Oscar Pulido: The global investment environment is full of uncertainty. Investors are seeking clarity and ways to unlock more consistent investment outcomes. During a period of unpredictable conditions, innovations in data analytics and technology are helping investors better understand markets. But is AI the answer to consistent investment performance? And how can human judgment have the potential to create more resilient and investment results?

Ron Kahn: There are these things that come up where humans have to be much more involved and humans can really add a lot, we need humans, we need machines, but this idea of cutting through the noise and figuring out how to optimally blend all these ideas together, in general, machines are really good at that.

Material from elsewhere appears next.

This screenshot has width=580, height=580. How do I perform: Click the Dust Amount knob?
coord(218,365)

Oscar Pulido: Welcome to The Bid where we break down what's happening in the markets and explore the forces changing the economy and finance. I'm Oscar Pulido.

Coming up on The Bid, I'm joined by Ronald Kahn, global Head of Systematic Investment Research at BlackRock. Ron has played a foundational role in shaping the field of quantitative investing over the past few decades. He'll talk about what it means to pursue consistent alpha in today's markets, how data and technology have evolved investors' expectations, how systematic investing continues to deliver potential in uncertain conditions.

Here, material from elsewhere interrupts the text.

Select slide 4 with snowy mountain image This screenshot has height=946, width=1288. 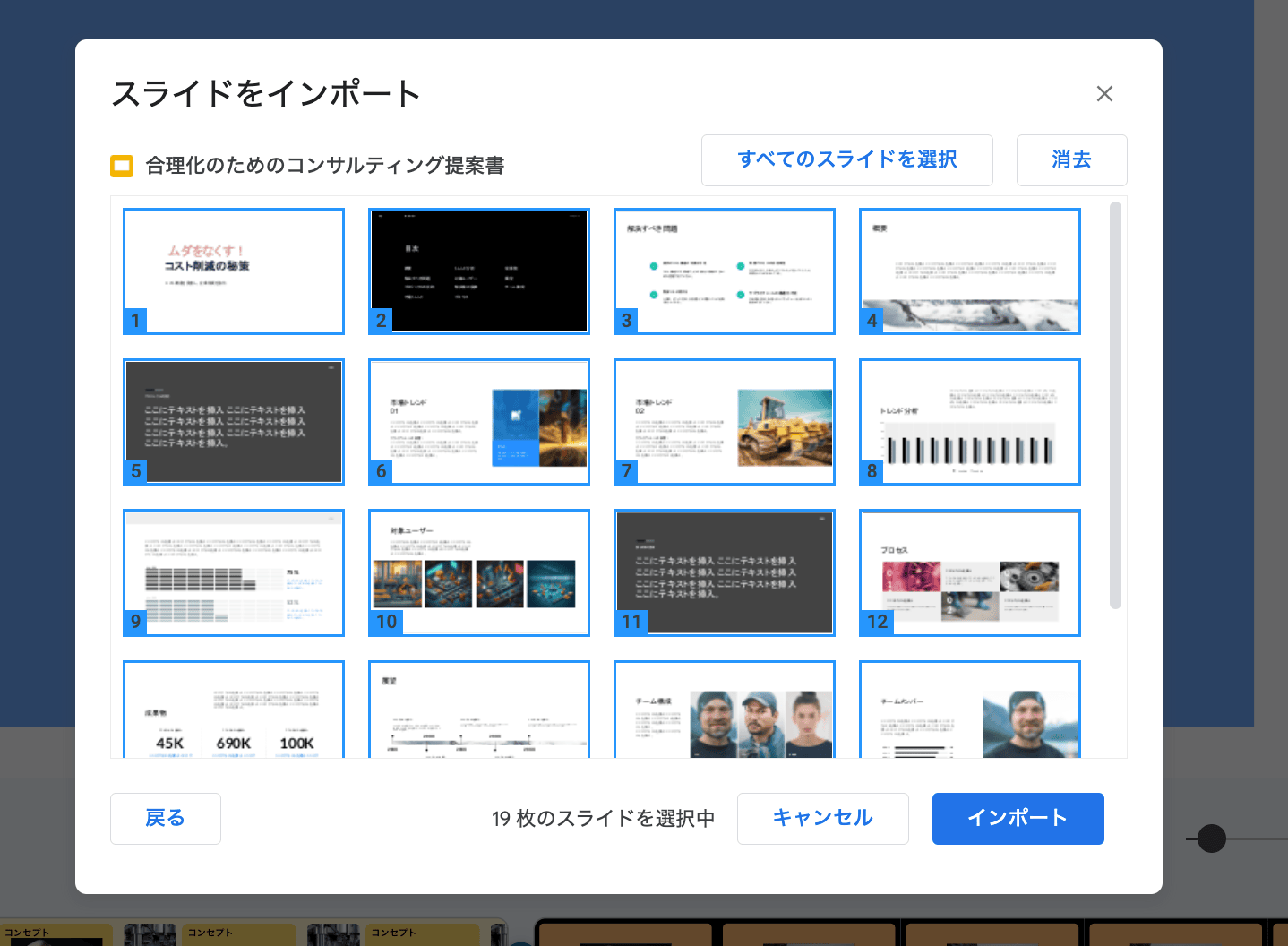970,271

Ron, thank you so much for joining us on The Bid.

Ron Kahn: It's great to be here, Oscar.

Oscar Pulido: Ron, you and I haven't spoken yet on The Bid, but we have had some of your colleagues from the systematic investing business who have joined us in the past. I'm thinking of people like Brad Bets and Jeff Shen who have, come and talked to us about how they use data to understand. Market complexity.

Of course, this is a topic that you have been tackling for a few decades. In fact, you quite literally, helped write the book on systematic, investing, many years ago. And so, it's great to talk to you about it. Looking at the current environment, all the uncertainty and the volatility that we see, how do you think about the pursuit of consistent alpha. And why is that goal so important for so many investors?

Ron Kahn: Oscar, you've actually focused on the central issue for investors generally. How do we deliver consistent, positive alpha in a world that's full of volatility and where ideas work for a while and then they stop working? The only way to do that, the only way we know how to do that is through constant innovation.

We've got to constantly be coming up with new ideas to replace the old ideas that stop working. Active management is a very competitive industry, and we find ideas that give us some edge that the market hasn't quite figured out yet, but the market always figures it out. And so, we've got to keep looking for new ideas and replace the old ideas with new ones.

That's how we try to deliver consistent alpha. and I would add, we've been doing this for 40 years now, and we've learned a lot over that time. And the way we add value these days is all through informational advantages, which I was alluding to a second ago that we try to figure out things that help drive returns, but that the market hasn't figured out yet.

That's why we use all of this data, AI, machine learning and everything, it's all to try to maintain these small edges and deliver the consistent performance.

Oscar Pulido: You mentioned, all of this data, in fact it is a lot of data. It has evolved a lot over the years as well. In fact, one of the terms I think that you and your team often use is alternative data. So, talk to us a little bit about how has the use of that data changed over time and, maybe you can give us some like real world examples of how that feeds into the investment decision making process.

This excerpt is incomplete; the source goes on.